(Material provided):
==========

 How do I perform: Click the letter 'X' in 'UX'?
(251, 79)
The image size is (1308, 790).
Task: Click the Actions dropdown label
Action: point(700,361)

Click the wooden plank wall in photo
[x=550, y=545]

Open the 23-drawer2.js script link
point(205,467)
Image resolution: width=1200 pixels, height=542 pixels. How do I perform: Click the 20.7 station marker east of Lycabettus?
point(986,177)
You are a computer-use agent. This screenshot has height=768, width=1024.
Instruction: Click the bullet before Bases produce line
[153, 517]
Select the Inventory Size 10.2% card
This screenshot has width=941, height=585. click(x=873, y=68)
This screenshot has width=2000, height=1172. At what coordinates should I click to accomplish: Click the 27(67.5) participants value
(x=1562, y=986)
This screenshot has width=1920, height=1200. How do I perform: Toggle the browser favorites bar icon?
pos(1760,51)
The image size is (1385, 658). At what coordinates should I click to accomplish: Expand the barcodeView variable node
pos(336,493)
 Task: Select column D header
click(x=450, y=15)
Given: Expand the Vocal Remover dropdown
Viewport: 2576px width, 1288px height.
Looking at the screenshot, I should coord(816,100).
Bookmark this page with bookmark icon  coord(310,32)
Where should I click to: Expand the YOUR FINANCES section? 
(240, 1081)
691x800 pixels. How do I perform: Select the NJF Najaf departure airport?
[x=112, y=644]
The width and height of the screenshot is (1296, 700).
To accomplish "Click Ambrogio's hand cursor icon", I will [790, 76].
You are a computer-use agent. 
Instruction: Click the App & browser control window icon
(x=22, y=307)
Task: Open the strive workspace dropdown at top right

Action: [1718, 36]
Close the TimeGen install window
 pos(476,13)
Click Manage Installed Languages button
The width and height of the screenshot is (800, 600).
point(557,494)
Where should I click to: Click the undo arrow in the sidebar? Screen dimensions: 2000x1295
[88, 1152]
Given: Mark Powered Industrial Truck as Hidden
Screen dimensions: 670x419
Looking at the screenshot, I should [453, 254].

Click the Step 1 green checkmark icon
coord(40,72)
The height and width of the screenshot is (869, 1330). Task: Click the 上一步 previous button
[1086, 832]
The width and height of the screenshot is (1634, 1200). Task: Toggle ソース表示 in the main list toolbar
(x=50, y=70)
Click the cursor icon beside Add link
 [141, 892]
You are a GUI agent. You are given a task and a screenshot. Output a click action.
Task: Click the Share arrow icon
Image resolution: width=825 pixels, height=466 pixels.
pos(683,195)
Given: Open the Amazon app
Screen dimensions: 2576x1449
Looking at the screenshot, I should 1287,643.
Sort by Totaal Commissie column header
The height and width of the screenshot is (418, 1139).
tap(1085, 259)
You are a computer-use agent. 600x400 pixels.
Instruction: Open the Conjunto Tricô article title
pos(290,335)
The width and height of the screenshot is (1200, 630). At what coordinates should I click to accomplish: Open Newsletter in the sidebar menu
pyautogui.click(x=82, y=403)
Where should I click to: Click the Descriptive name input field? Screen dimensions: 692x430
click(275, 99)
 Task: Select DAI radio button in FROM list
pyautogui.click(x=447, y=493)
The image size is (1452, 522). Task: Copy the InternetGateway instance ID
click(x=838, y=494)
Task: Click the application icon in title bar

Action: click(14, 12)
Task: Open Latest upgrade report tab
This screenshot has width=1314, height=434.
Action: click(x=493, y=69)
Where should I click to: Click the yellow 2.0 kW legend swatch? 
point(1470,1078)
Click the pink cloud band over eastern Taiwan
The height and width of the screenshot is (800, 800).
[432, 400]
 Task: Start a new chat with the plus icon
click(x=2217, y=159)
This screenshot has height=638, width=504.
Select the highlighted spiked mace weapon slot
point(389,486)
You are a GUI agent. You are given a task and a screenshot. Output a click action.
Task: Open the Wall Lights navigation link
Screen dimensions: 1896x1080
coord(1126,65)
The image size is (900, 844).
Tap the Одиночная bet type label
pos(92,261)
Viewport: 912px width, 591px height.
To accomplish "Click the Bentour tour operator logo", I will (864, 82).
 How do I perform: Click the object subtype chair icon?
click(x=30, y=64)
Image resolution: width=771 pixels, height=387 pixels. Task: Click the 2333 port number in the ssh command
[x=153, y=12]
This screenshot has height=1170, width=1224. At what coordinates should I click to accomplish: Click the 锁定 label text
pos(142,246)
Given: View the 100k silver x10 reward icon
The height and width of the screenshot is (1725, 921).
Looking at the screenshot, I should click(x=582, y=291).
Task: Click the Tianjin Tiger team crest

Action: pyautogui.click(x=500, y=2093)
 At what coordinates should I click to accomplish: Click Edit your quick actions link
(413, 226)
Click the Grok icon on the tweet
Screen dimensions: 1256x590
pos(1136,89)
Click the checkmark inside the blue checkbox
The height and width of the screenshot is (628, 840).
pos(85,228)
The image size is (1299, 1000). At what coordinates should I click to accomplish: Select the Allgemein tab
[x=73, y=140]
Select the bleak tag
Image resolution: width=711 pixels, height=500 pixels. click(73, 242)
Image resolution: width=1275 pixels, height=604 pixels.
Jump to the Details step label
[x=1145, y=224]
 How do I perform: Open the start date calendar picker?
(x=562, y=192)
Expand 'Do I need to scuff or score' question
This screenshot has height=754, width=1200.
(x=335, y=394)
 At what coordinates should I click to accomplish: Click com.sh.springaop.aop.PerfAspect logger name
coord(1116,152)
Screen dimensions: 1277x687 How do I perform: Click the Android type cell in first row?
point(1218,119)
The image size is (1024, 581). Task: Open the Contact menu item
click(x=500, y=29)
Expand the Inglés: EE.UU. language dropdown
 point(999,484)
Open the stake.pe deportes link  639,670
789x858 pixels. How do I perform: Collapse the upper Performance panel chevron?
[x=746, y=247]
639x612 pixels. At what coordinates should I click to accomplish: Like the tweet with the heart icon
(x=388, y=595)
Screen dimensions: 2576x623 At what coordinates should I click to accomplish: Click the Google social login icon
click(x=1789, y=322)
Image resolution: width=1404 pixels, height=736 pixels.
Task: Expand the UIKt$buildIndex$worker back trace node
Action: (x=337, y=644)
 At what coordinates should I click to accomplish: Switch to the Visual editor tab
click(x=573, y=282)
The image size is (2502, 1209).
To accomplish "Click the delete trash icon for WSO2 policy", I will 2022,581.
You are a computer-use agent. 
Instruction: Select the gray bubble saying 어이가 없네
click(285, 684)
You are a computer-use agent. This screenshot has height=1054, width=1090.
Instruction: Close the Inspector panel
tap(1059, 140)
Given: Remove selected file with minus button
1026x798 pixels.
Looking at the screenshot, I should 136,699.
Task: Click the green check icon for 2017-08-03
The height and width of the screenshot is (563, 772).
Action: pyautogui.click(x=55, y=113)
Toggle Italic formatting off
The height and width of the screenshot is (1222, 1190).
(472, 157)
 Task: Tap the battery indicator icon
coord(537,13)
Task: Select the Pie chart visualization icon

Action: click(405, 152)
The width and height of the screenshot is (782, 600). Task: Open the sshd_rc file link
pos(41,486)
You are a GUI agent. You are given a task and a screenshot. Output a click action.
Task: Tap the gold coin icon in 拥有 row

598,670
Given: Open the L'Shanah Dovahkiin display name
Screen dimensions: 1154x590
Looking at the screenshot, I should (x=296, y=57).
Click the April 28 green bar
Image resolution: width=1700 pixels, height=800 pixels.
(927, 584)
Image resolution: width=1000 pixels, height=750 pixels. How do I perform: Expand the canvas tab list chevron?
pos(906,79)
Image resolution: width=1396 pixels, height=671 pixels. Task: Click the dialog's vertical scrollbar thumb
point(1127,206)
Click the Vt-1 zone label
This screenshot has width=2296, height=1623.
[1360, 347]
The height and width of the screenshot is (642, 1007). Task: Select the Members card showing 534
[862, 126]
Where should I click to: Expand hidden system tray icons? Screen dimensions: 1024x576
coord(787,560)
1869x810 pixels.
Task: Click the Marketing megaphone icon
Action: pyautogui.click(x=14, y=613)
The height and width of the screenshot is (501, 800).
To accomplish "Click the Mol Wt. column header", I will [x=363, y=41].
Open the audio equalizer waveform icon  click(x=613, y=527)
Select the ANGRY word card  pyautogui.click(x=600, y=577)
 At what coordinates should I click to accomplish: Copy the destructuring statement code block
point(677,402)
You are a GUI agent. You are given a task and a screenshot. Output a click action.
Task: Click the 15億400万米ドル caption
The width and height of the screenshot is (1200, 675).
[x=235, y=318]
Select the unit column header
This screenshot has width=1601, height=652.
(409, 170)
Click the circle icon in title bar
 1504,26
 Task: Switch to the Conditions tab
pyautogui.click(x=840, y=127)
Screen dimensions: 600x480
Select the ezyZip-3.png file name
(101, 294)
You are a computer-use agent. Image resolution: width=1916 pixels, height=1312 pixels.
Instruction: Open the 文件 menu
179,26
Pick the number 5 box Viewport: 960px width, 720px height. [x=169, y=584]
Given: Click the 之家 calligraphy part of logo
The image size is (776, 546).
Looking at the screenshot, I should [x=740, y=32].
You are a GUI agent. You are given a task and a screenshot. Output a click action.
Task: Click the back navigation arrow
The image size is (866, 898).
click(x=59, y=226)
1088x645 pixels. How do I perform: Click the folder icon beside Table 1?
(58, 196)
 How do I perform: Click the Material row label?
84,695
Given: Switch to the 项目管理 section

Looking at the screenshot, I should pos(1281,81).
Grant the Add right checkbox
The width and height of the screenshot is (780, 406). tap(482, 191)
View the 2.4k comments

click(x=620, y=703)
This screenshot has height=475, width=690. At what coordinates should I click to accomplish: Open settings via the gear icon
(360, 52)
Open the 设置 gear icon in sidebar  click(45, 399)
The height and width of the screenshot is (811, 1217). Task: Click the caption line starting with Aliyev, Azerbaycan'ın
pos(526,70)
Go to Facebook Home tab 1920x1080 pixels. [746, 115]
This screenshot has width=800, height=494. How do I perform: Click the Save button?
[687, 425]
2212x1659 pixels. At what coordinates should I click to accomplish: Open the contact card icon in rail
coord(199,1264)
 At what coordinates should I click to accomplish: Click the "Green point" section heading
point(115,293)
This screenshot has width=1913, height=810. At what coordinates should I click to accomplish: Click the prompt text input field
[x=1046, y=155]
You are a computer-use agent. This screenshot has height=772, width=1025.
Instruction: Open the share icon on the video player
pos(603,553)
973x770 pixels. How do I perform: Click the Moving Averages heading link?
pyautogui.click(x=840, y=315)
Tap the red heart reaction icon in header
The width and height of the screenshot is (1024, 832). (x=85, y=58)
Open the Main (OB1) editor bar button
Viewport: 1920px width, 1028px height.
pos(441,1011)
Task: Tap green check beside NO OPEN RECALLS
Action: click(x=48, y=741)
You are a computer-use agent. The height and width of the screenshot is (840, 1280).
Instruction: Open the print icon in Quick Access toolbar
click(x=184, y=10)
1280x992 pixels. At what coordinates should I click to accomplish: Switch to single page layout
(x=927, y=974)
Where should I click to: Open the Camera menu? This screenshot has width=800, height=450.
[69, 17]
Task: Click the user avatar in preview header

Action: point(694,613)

==========

(What the exercise asks): Rewrite the material from its start through the line containing "click(x=450, y=15)", swapping "wooden plank wall" for "brick wall" and leaving everything else as it is.

(Response to this exercise):
 How do I perform: Click the letter 'X' in 'UX'?
(251, 79)
The image size is (1308, 790).
Task: Click the Actions dropdown label
Action: point(700,361)

Click the brick wall in photo
[x=550, y=545]

Open the 23-drawer2.js script link
point(205,467)
Image resolution: width=1200 pixels, height=542 pixels. How do I perform: Click the 20.7 station marker east of Lycabettus?
point(986,177)
You are a computer-use agent. This screenshot has height=768, width=1024.
Instruction: Click the bullet before Bases produce line
[153, 517]
Select the Inventory Size 10.2% card
This screenshot has width=941, height=585. click(x=873, y=68)
This screenshot has width=2000, height=1172. At what coordinates should I click to accomplish: Click the 27(67.5) participants value
(x=1562, y=986)
This screenshot has width=1920, height=1200. How do I perform: Toggle the browser favorites bar icon?
pos(1760,51)
The image size is (1385, 658). At what coordinates should I click to accomplish: Expand the barcodeView variable node
pos(336,493)
 Task: Select column D header
click(x=450, y=15)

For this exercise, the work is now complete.